Ligi kolayca kazanan takım küme düşme bataklığına nasıl bu kadar erken döndü?

Manchester City’nin para-öncesi yıllarını hatırlayan bizler yeni jenerasyon takipçilerin, Joe Royle’un bahsettiği, kulübe has zayıf düşürücü “Cityitis” hastalığını anlamamasını yadırgayabiliriz. Söylemek gerekir ki Cityitis zaman zaman çok güçlü olabiliyordu ve birçok menajer gibi Joe Royle da bunu tedavi etmek için verdiği sözü yerine getiremedi.

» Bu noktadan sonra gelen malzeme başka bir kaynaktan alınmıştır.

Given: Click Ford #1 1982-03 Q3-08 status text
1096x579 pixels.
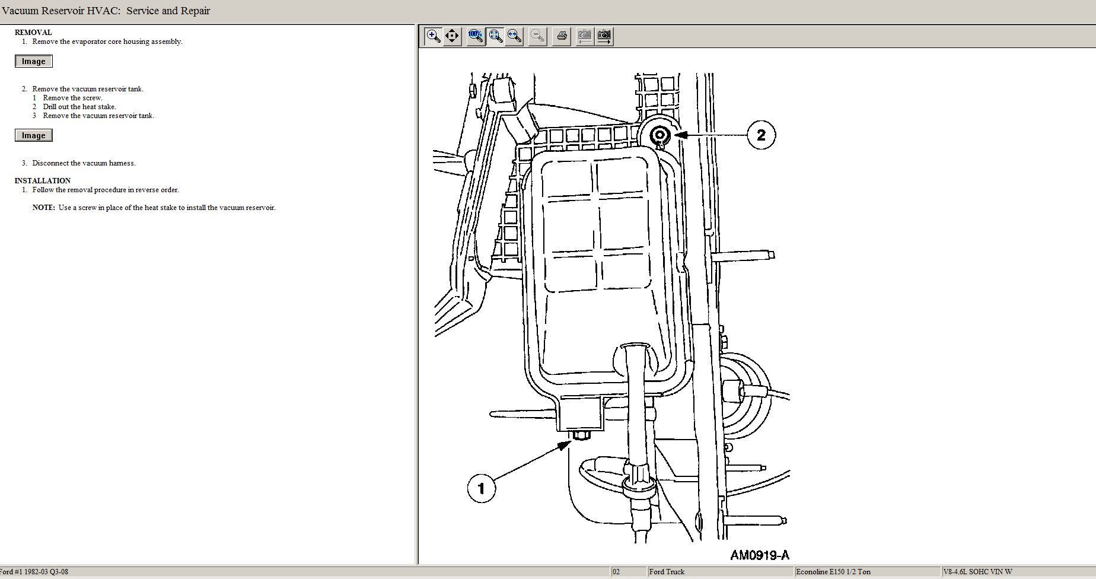Looking at the screenshot, I should point(34,572).
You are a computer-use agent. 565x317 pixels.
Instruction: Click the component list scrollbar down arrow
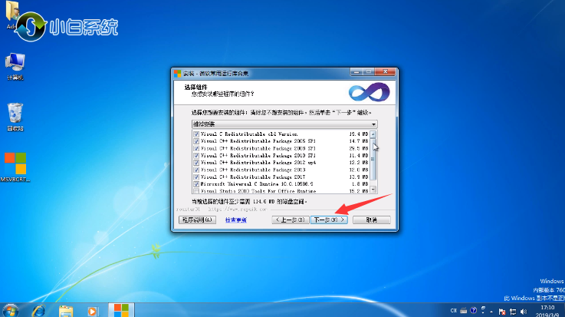373,190
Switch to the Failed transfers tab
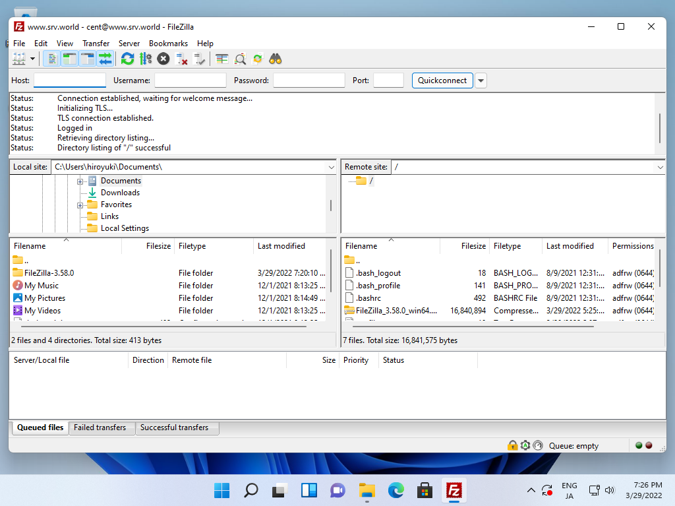Viewport: 675px width, 506px height. tap(100, 427)
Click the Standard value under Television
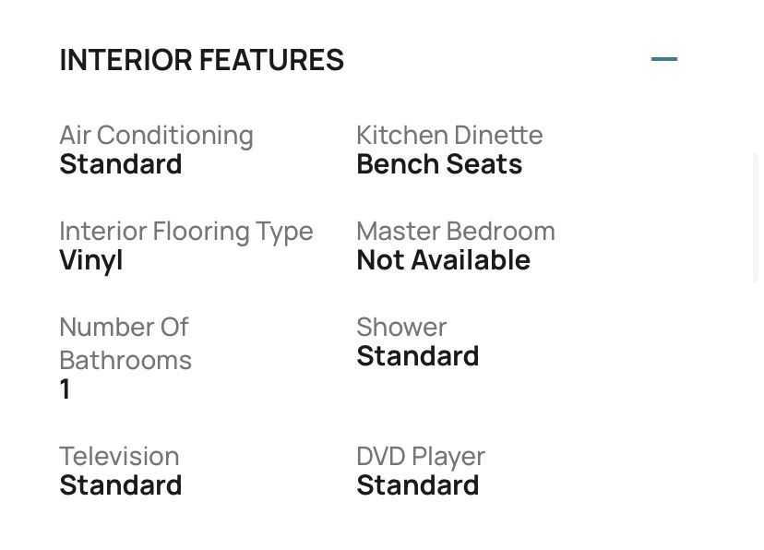 coord(121,485)
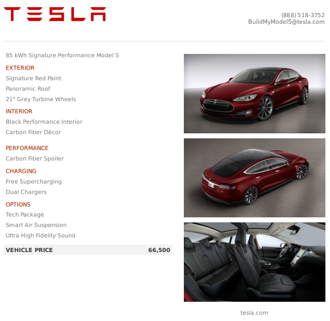The width and height of the screenshot is (330, 321).
Task: Click the OPTIONS section heading
Action: [18, 204]
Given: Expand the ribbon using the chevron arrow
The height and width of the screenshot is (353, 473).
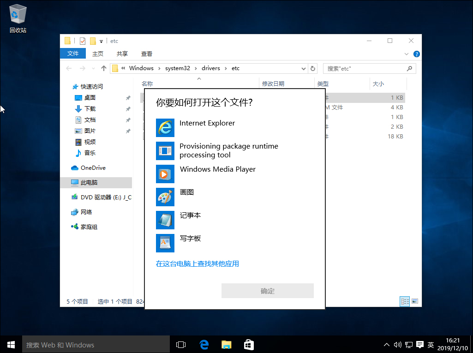Looking at the screenshot, I should pyautogui.click(x=406, y=54).
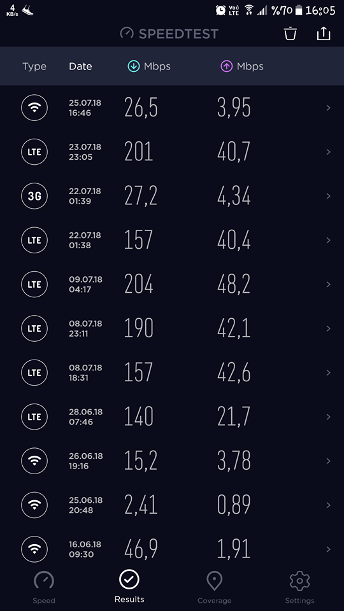
Task: Switch to the Speed tab
Action: 44,587
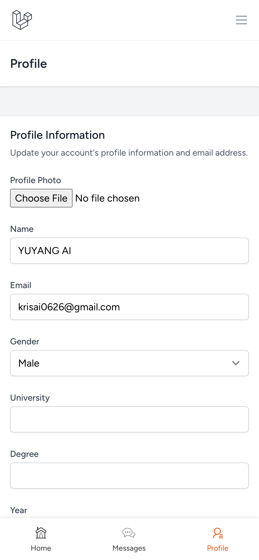
Task: Click the Profile Information section heading
Action: point(58,135)
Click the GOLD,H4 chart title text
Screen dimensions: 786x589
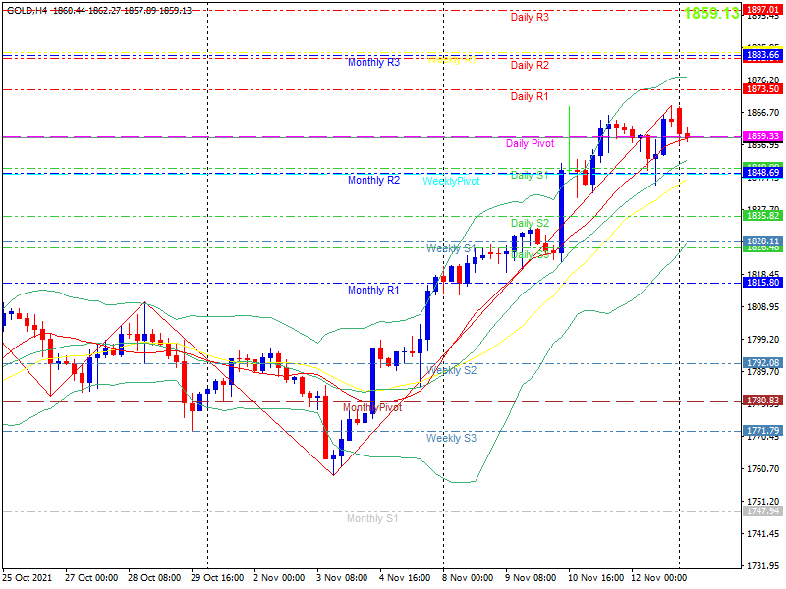28,11
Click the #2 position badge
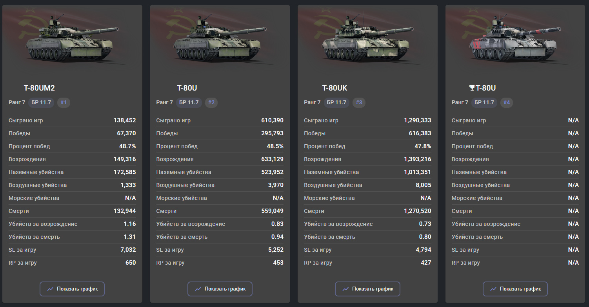The height and width of the screenshot is (307, 589). point(211,103)
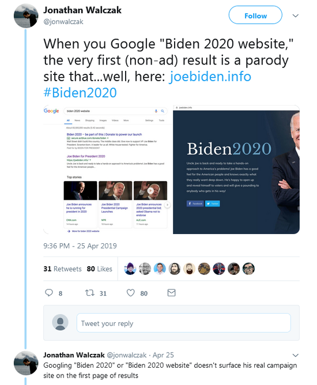
Task: Open the joebiden.info link
Action: [210, 76]
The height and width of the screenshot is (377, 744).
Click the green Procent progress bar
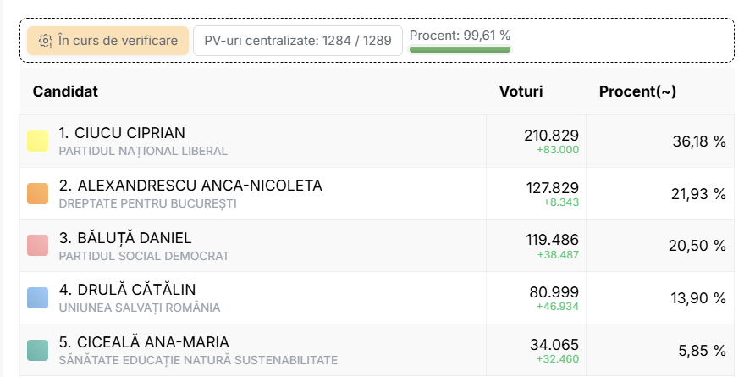click(x=460, y=50)
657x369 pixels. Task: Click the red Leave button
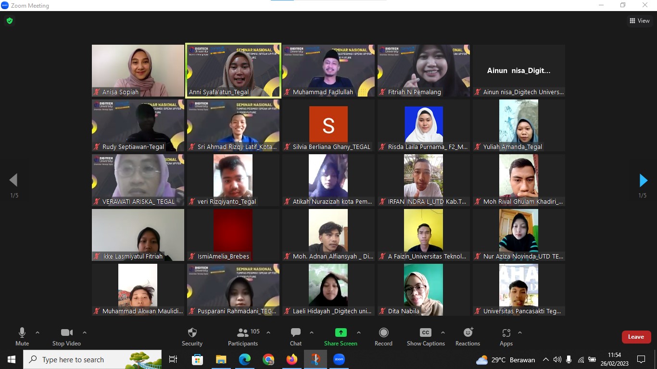point(636,337)
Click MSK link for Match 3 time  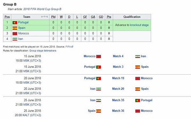tap(26, 71)
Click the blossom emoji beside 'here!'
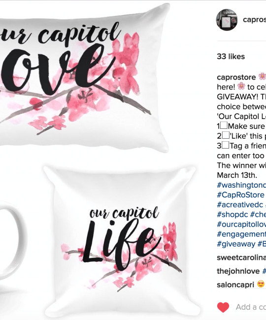This screenshot has width=266, height=320. click(x=241, y=86)
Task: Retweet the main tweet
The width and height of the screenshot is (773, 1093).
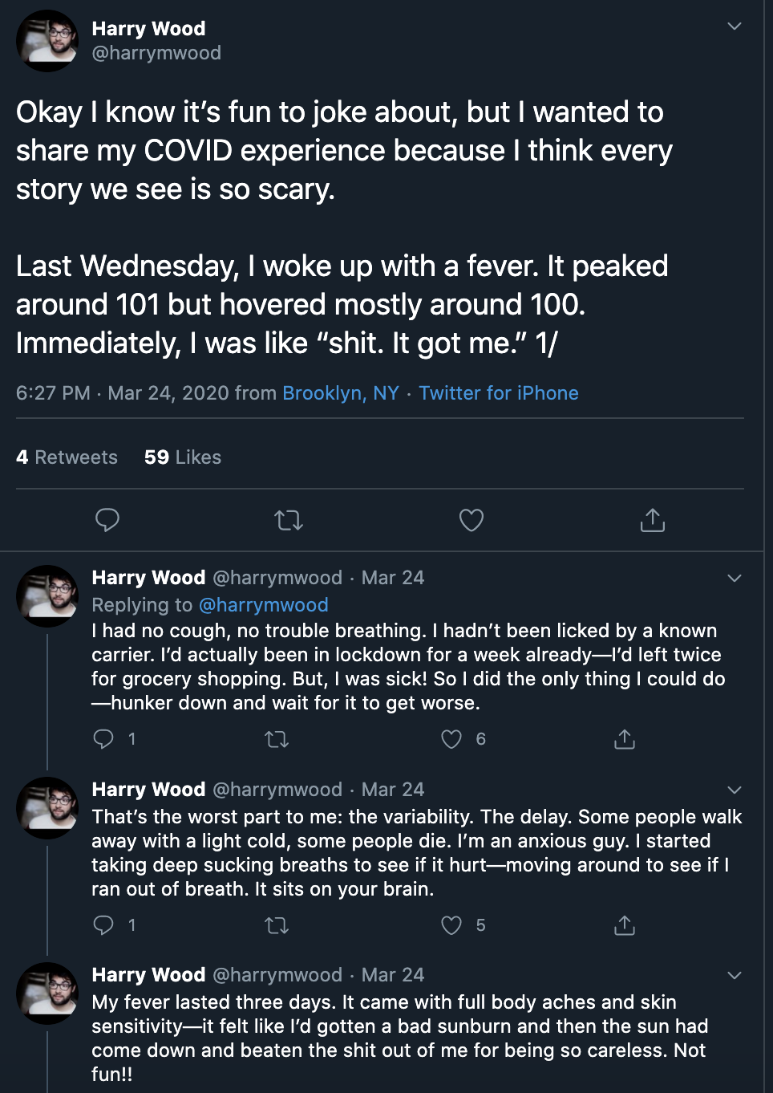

Colin Schindler’ın Manchester City Ruined My Life (M.City Hayatımı Mahvetti) kitabında “Zavallı yaşlı Joe; Cityitisin, kulübü profesyonelce yöneterek yenebileceği bakteriyel bir enfeksiyon olmadığını asla anlamadı.  Cityitis bizde doğuştan gelen bir vitamin eksikliği. Bağışıklık sistemimizi güçlendirmek için takviyeler alabiliriz ama Thakin Shinawatra ya da Bolton’dan Jamie Pollock’u transfer etmek gibi hastalıklara karşı koyamazlar.”

City’nin ilk şampiyonluğunu 1937 yılında kazandığını ve bir sonraki sezon ligin en çok gol atan takımı olduğunu düşünürseniz hikaye çok eskilere dayanıyor. Wilf Wild’ın takımı, Derby County’i içerde 6-1 dışarda 7-1 yenerken Leeds ile West Bromwich Albion’a da altışar tane attı, zirve yarışındaki Charlton Athletic’e beş tane atıp, ligi şampiyon tamamlayan Arsenal’dan üç gol fazla atarak bitirdiler.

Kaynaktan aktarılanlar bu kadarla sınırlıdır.